The ADA doesn’t cover everyone who has any kind of medical problem. Only those whose conditions substantially impair major life functions are disabled within the meaning of the law.
That’s why, before accepting an employee’s disability claims, you should analyze whether the employee really is disabled and therefore entitled to ADA protection. Even something like complete deafness in one ear may not be enough to make an employee disabled.
Recent case: Christine worked as a copy editor at the Reading Eagle newspaper for many years.
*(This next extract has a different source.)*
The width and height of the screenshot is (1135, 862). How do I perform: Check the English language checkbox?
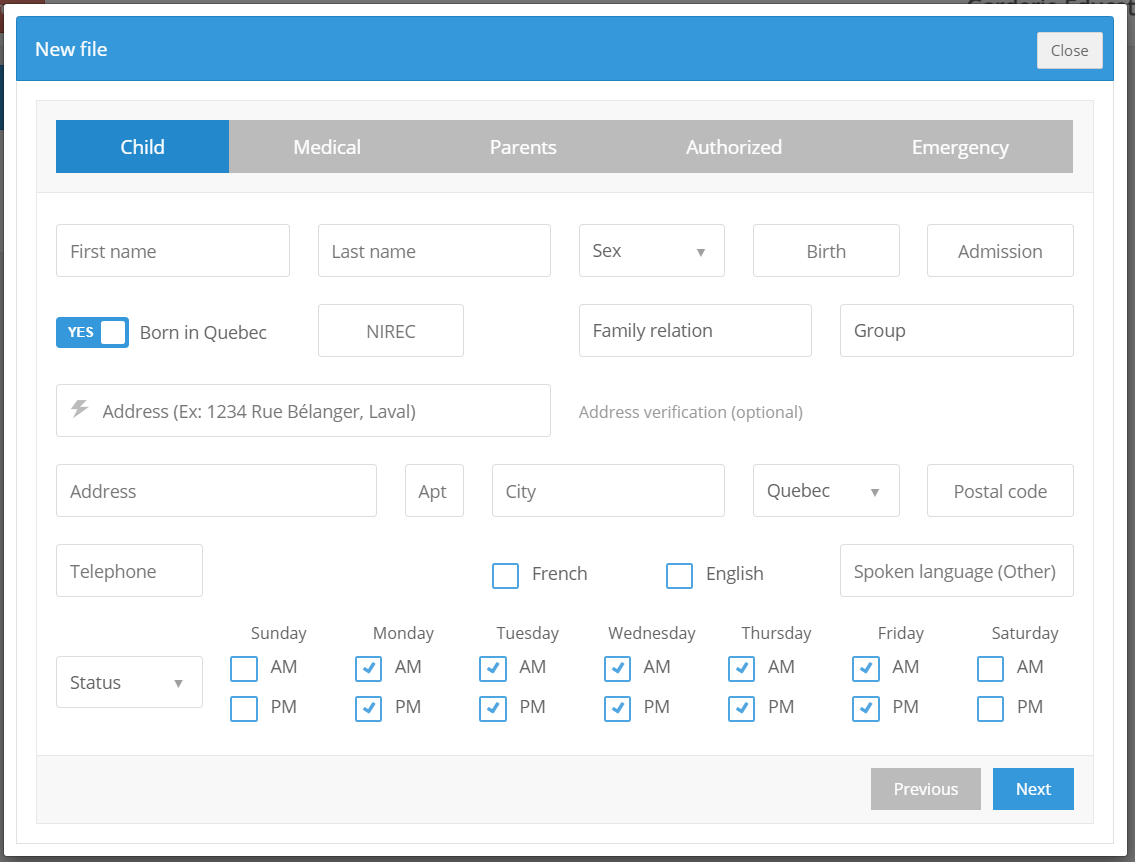[679, 576]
She underwent brain surgery to remove a tumor, and the operation left her completely deaf in one ear.
When the Eagle, like many other papers, decided it needed to downsize its staff, it came up with a reduction in force plan that included points forand other factors. Christine had the lowest overall performance scores and was one of three employees laid off.
She sued, alleging she had been targeted for termination because she is disabled. But the newspaper argued she isn’t really disabled; therefore it couldn’t have discriminated against her for that reason.
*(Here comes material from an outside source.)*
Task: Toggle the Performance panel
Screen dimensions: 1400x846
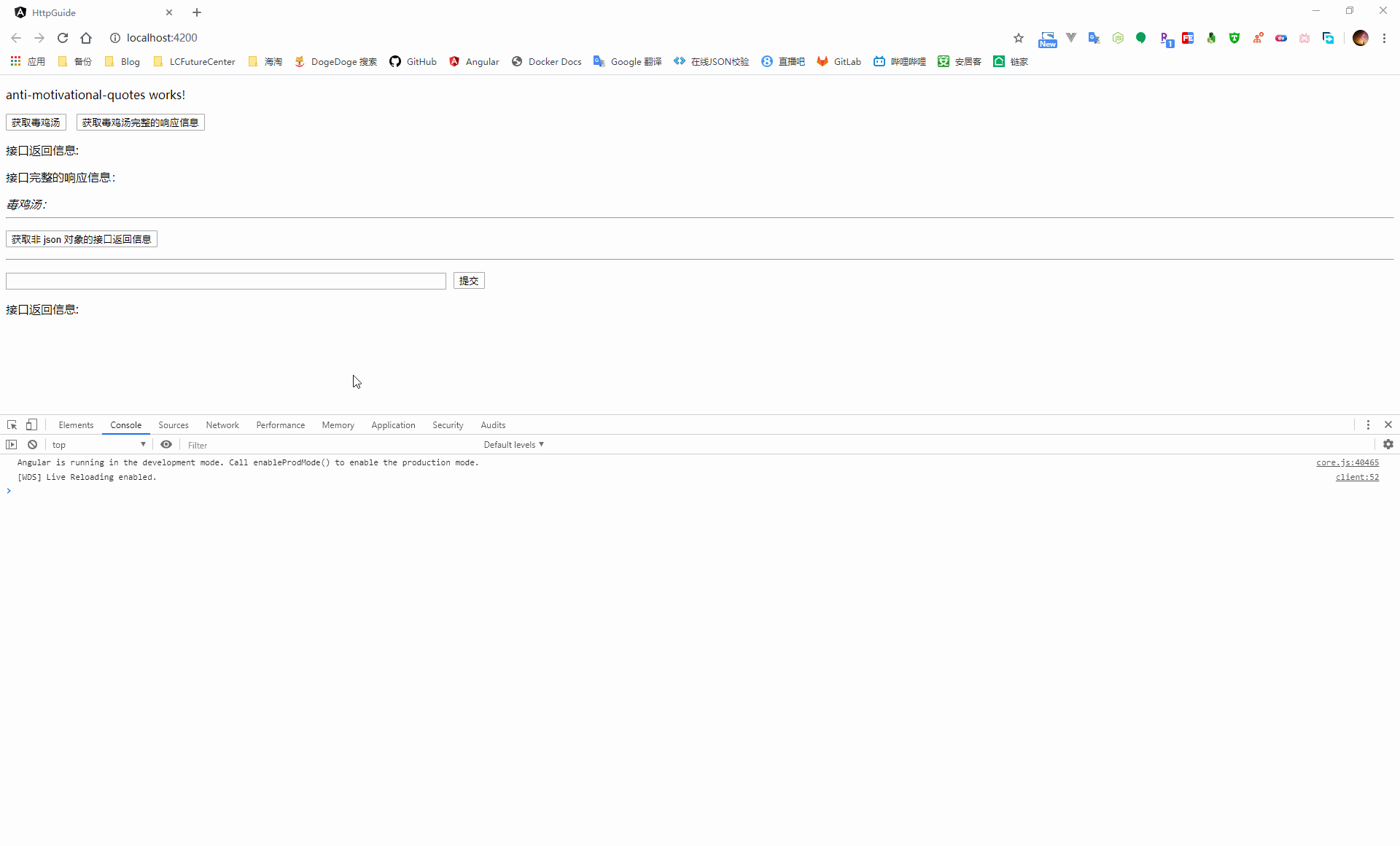Action: (280, 424)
The court agreed. While Christine had testified that she had trouble hearing in a busy newsroom, that wasn’t enough to make her disabled. Lots of people can’t hear above the typical din a newsroom produces, the court concluded. Plus, the newspaper clearly used objective factors to decide who would stay and who would go. Christine’s case was tossed out. (Mengel v. Reading Eagle Company, No. 11-6151, ED PA, 2013)
Final note: Remember, whether an individual is disabled depends on a comparison against an average, nondisabled person’s abilities to perform the same function. If the average editor can’t hear herself think in a newsroom, then the partially deaf person isn’t any worse off.